さて、イベルメクチンやCEPー1347など各種のPAK阻害剤は一般に、ATPの誘導体であり、PAK分子の「ATP」結合ポケッ
トに結合する。 従って、このビーズに結合した蛍光PAKをPAK阻害剤で処理すると、その親和性の強さに比例して、蛍光PAKが溶出されてくるはずである 。
この方法を利用すれば、従来のごとく溶出してくる (非標識の) PAKを定量する
ために ウエスタン・ブロットなどの (手間と時間のかかる) 方法を使わずに、蛍
光PAKを直接定量できるので、一連の阻害物質を敏速かつ安価にスクリーニングで
きる。 その昔 (10年ほど前)、友人である英国オックスフォード大学のステファン・
クナップ教授に、 この蛍光ビーズを使って、PAK阻害剤のスクリーニングを勧
めたことがある。。。ごく最近、英国がとうとうEU から脱退したので、ステファ
ンは故国ドイツのフランクフルト大学の薬学部に転勤したというメールを受け取っ
た。。。
(念願の) 「GFP-PAK1 融合蛋白」 を 発現するGM 大腸菌を、自ら作成するた
めに、その昔、GFP-HSP16 遺伝子を発現する線虫株 (CL2070) を作成した (コロラド大学、 Boulder) の Chris Links 教授の研究室か、あるいは、 GFP融合蛋白発現ベクターを開発した Bio-Tech 会社「Clon-Tech」(サンフランシスコ郊外) に、 今夏 (6月中旬-8月中旬) 滞在する計画を目下、 立てつつある。。

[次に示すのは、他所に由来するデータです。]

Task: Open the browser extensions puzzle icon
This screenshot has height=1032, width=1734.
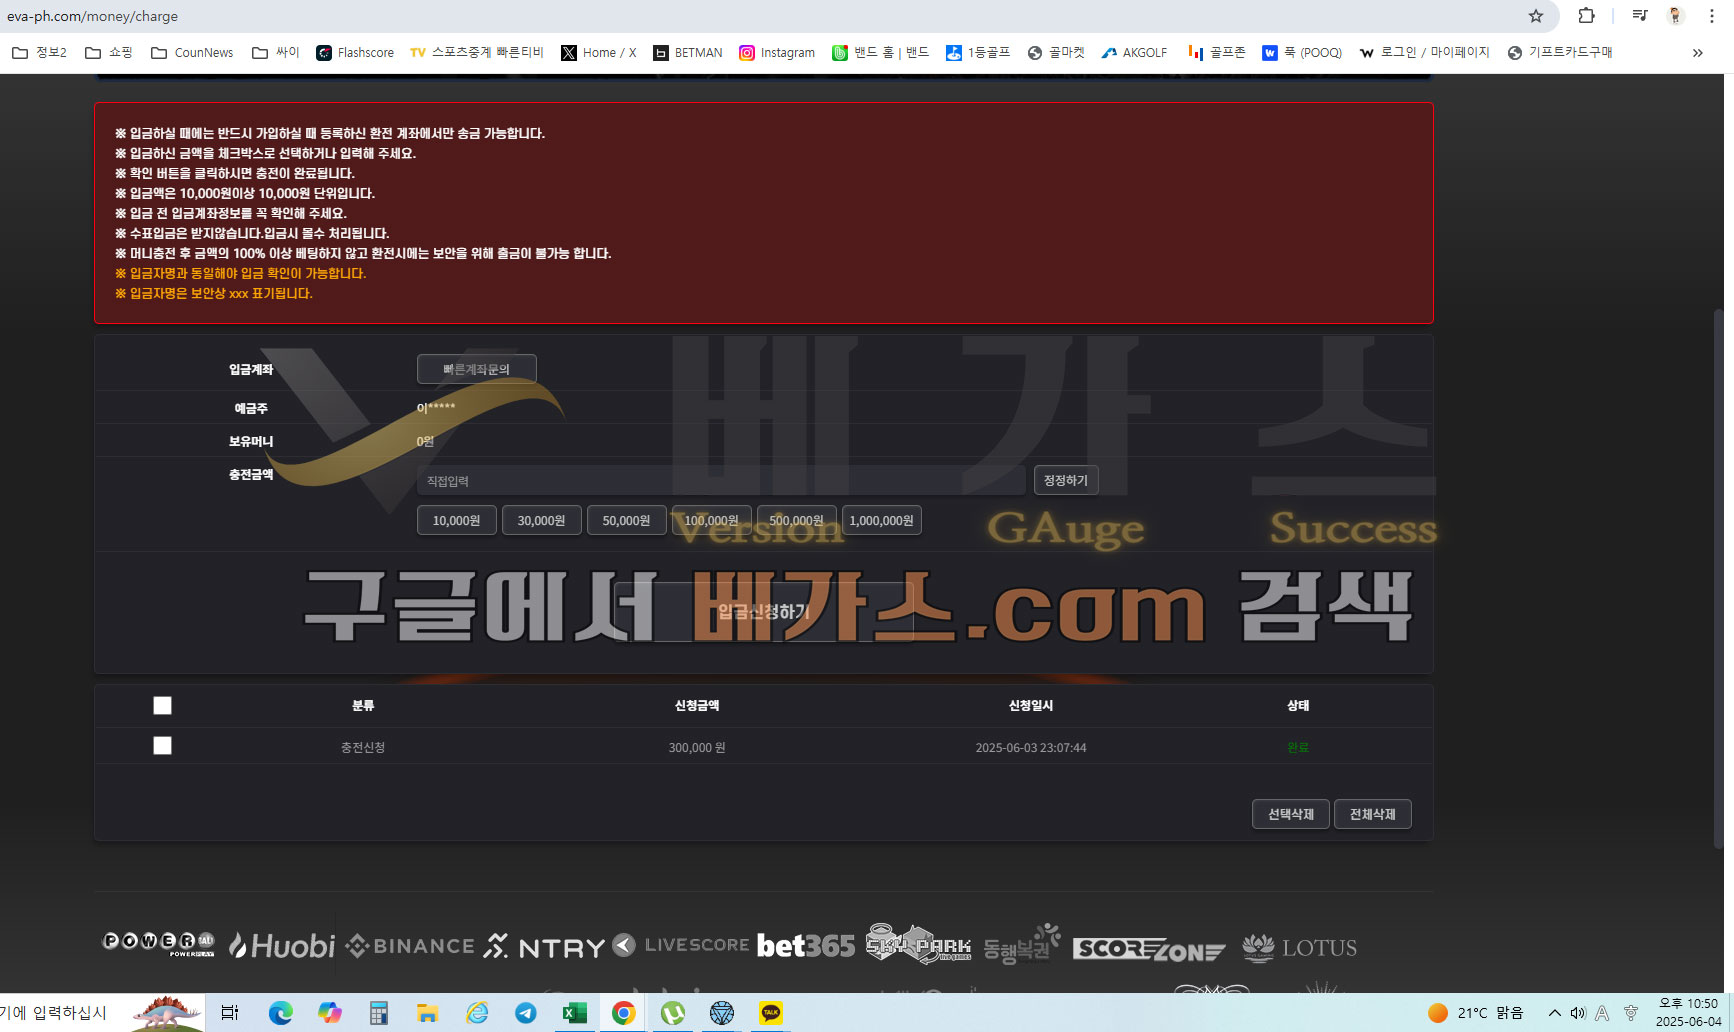Action: tap(1587, 16)
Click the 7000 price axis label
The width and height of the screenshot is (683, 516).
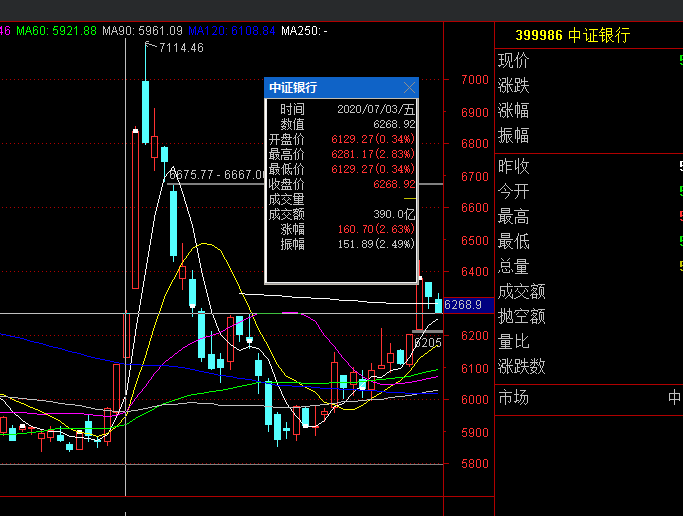(474, 80)
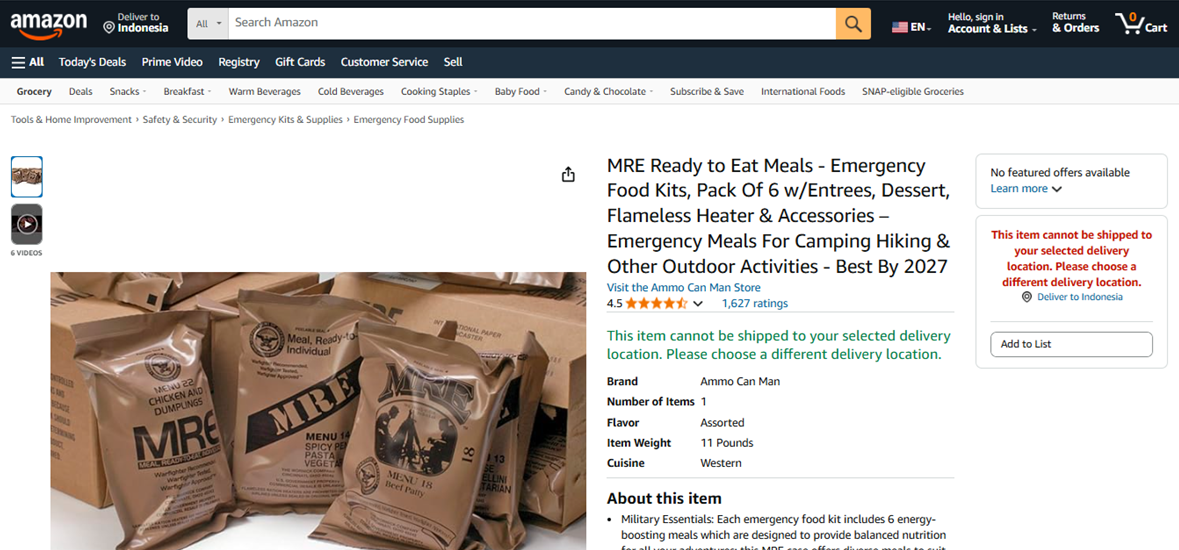The height and width of the screenshot is (550, 1179).
Task: Expand Learn more about featured offers
Action: coord(1026,189)
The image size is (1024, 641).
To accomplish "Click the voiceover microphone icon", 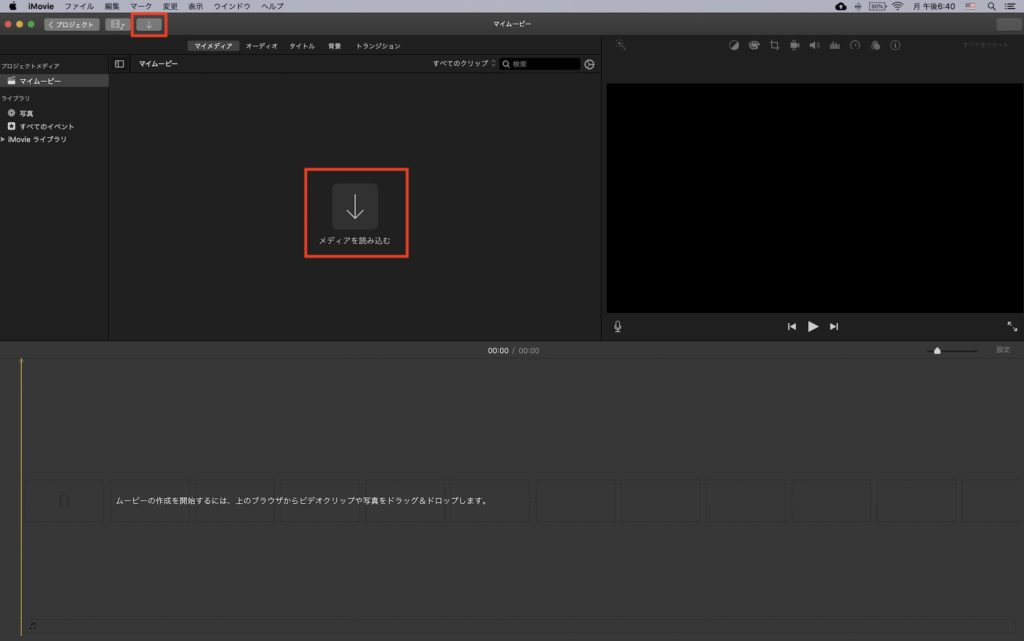I will pos(618,326).
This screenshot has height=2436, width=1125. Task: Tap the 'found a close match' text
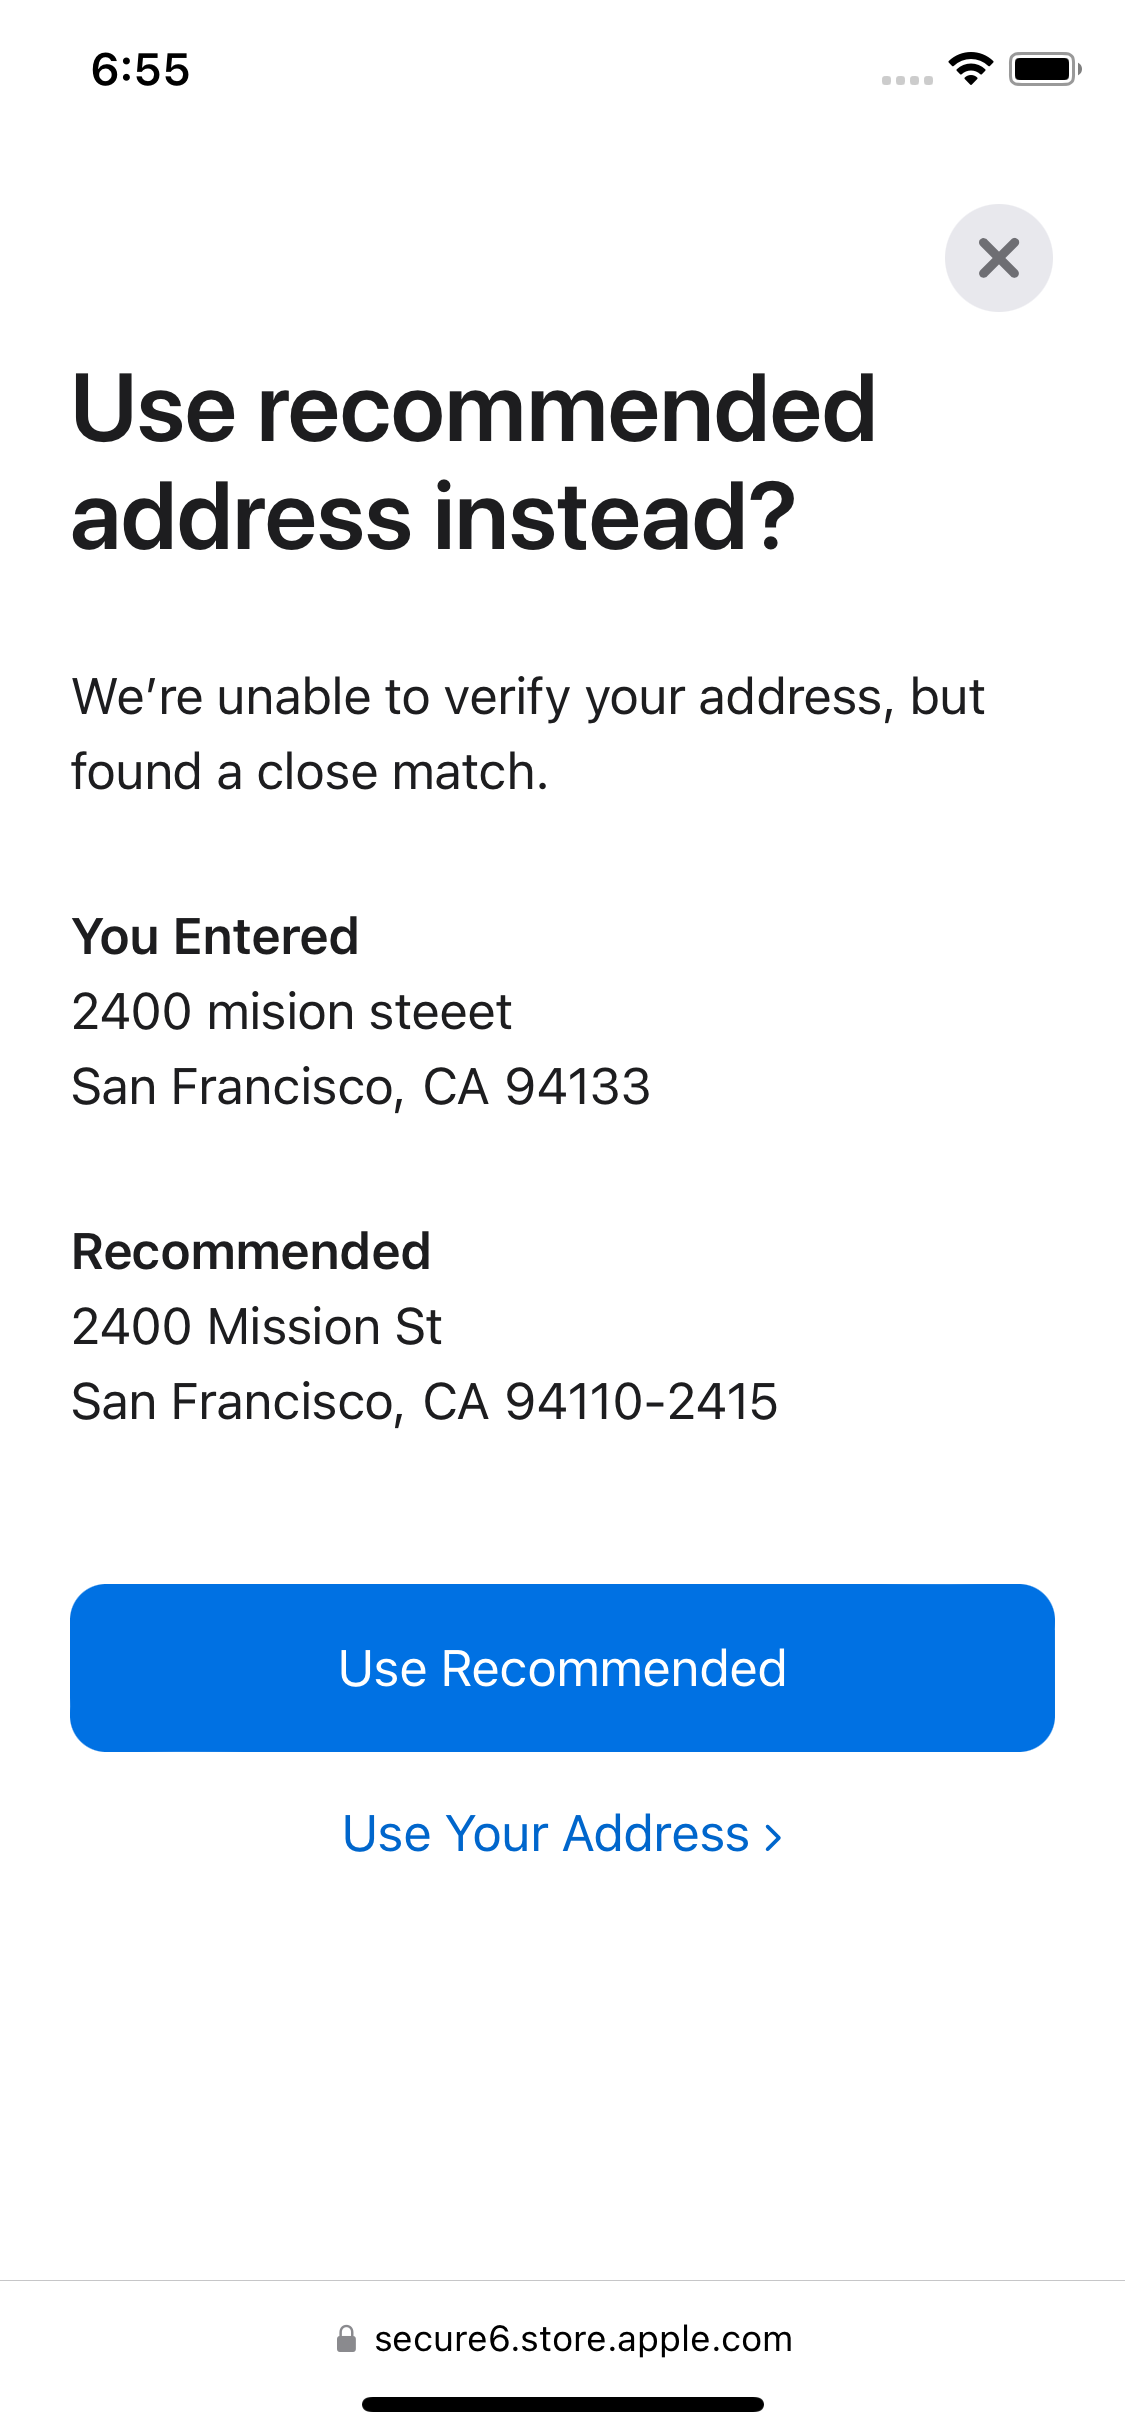pyautogui.click(x=310, y=772)
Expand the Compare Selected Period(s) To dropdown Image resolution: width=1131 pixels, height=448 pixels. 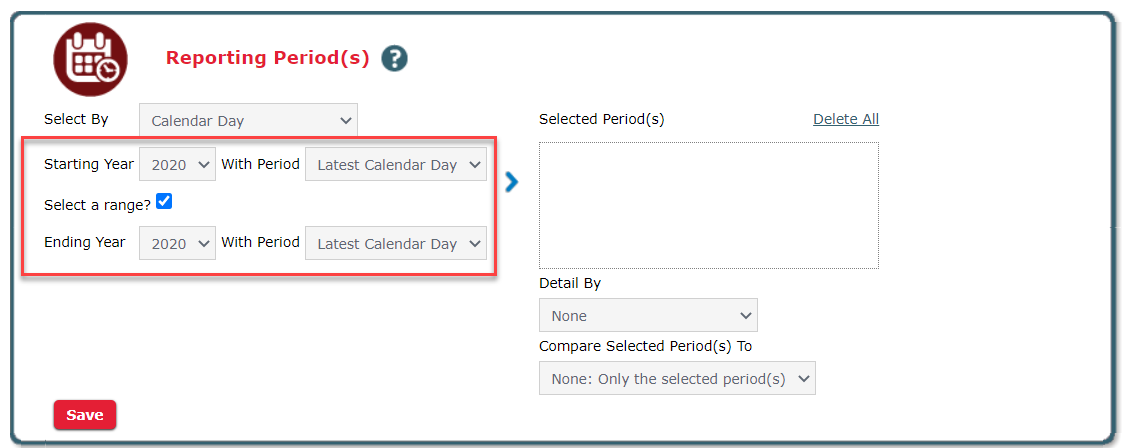(677, 378)
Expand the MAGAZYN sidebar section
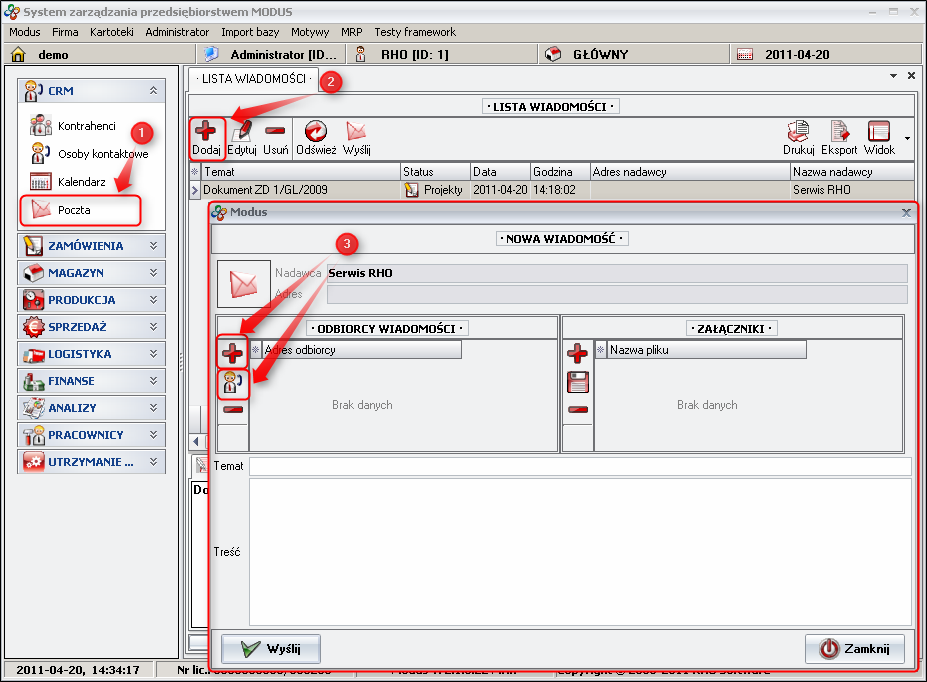Screen dimensions: 927x682 [x=86, y=272]
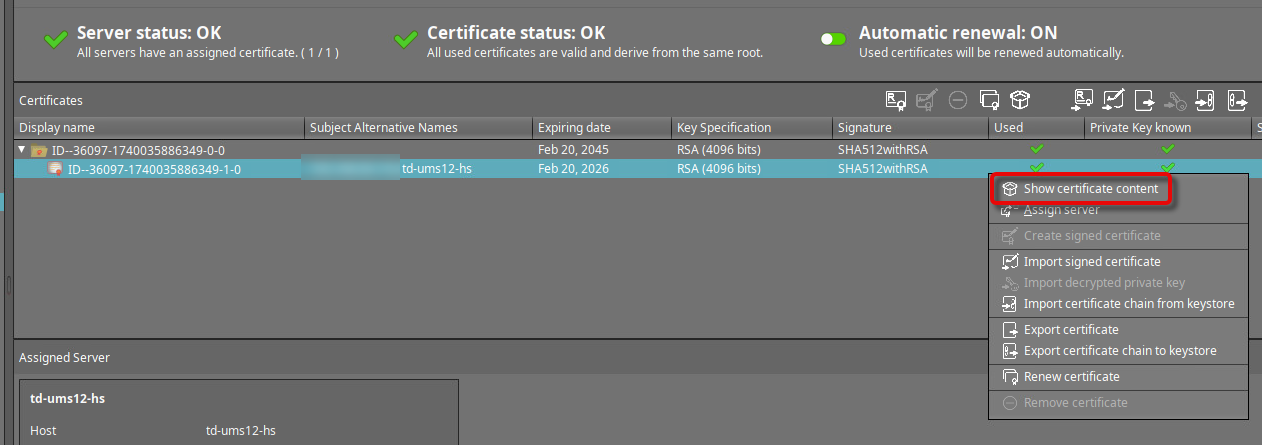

我が輩が学生の頃から、50歳でいわゆる「ベンチワーク」(実験机で働く) を辞め
るまで30年間、ATPase や Kinase を定量するのに、放射性のATP (ガンマー燐酸
がアイソトープ) を基質に利用していた。 微量なアイソトープは、決して危険で
はないし、 しかも安価だ! しかしながら、原爆、チェリノーブル事件、福島原
発の破壊 以来、民間に、「放射能恐怖症 」(アレルギー) が慢延し、実験室
でアイソトープを使用することさえ、殆んど禁止されるようになった! そして、
代わりに、「高価な抗体」を使用する定量法が市場を占拠した。 言わば「悪貨が
良貨を駆逐した」感あり! 我が輩 (80歳) が今後 "挑戦" する (ADP ビーズを利用する)「GFP-キナーゼ/ATPase
融合蛋白」定量法は、「悪貨を駆逐して、良貨を取り戻す」実験室でのささやかな「革命」である。
NOTE: GFP-PAK1 was made by inserting full-length wild-type human PAK1 (generous gift from Alan Howe, UVT) into EGFP-C1 vector (Clontech) cut with BglI+ EcoR1 (by Joan Taylor).
このささやかな「革命」の前哨戦として、数年前に、我々は沖縄の琉球大学で、ホタルの
蛍光 (ルシフェラーゼ) を利用した「キナーゼ」定量法 (愛称「マカロニ 蛍光法」
) を開発した (1)。 この方法では、手間のかかる「Western-Blot」はもはや必要
なくなったが、 なお「キナーゼに対する抗体」が必要だった。。。 来たるべき「革命」は、 「抗体を駆逐する」発明である!
REF:
1. Nguyen BC, Be Tu PT, Tawata S, Maruta H. (2015). Combination of immunoprecipitation (IP)-ATP_Glo kinase assay and melanogenesis for the assessment of potent and safe PAK1-blockers in cell culture. Drug Discov Ther.; 9: 289-95.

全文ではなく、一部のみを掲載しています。